Solve the equation in $\mathbb{R}$
$$10^{-3}x^{\log_{10}x} + x(\log_{10}^2x - 2\log_{10} x) = x^2 + 3x$$
To be fair I wasn't able to make any progress. I tried using substitution for the logarithms, but it didn't help at all.
This is a contest problem, so there should be a nice solution.
Any help? Clue?
Clearly $x > 0$. Let $x = 10^y$. Then we have $10^{-3}x^y + x(y^2 - 2y) = x^2 + 3x$.

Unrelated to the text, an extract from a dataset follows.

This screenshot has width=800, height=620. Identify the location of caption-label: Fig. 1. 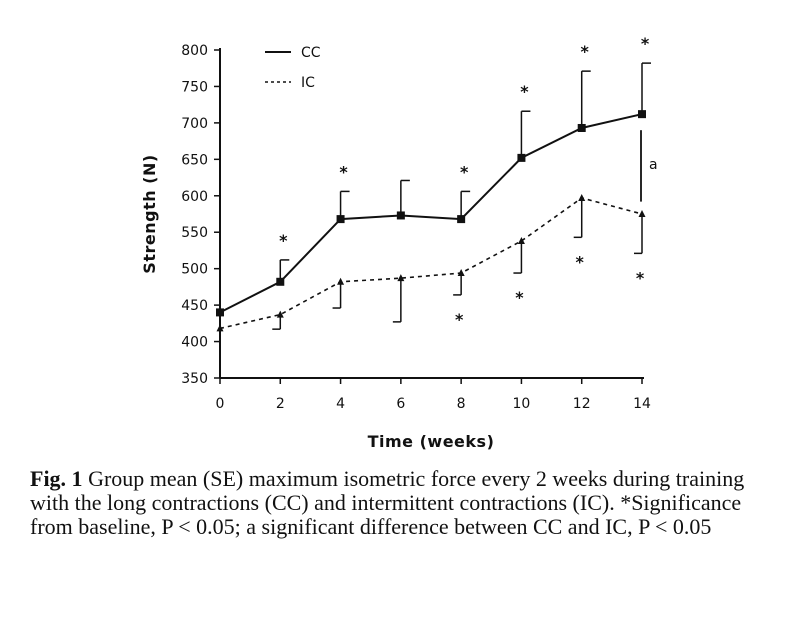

$$\iff 10^{-3}x^{y-1} + (y-3)(y+1) = x$$ $$\iff 10^{y^2-y-3} + (y-3)(y+1) = 10^y$$ $$\iff \underbrace{10^y(10^{(y-3)(y+1)}-1)} + \underbrace{(y-3)(y+1)} = 0$$
Now note that if $(y-3)(y+1) > 0$, both terms on the left are positive, hence the equation cannot have a solution. Similarly, if $(y-3)(y+1) < 0$, both terms are negative and again we cannot have a solution. Hence the only solutions are when $(y-3)(y+1) = 0 \implies y \in \{-1, 3\} \implies x \in \{\frac1{10}, 1000\}$.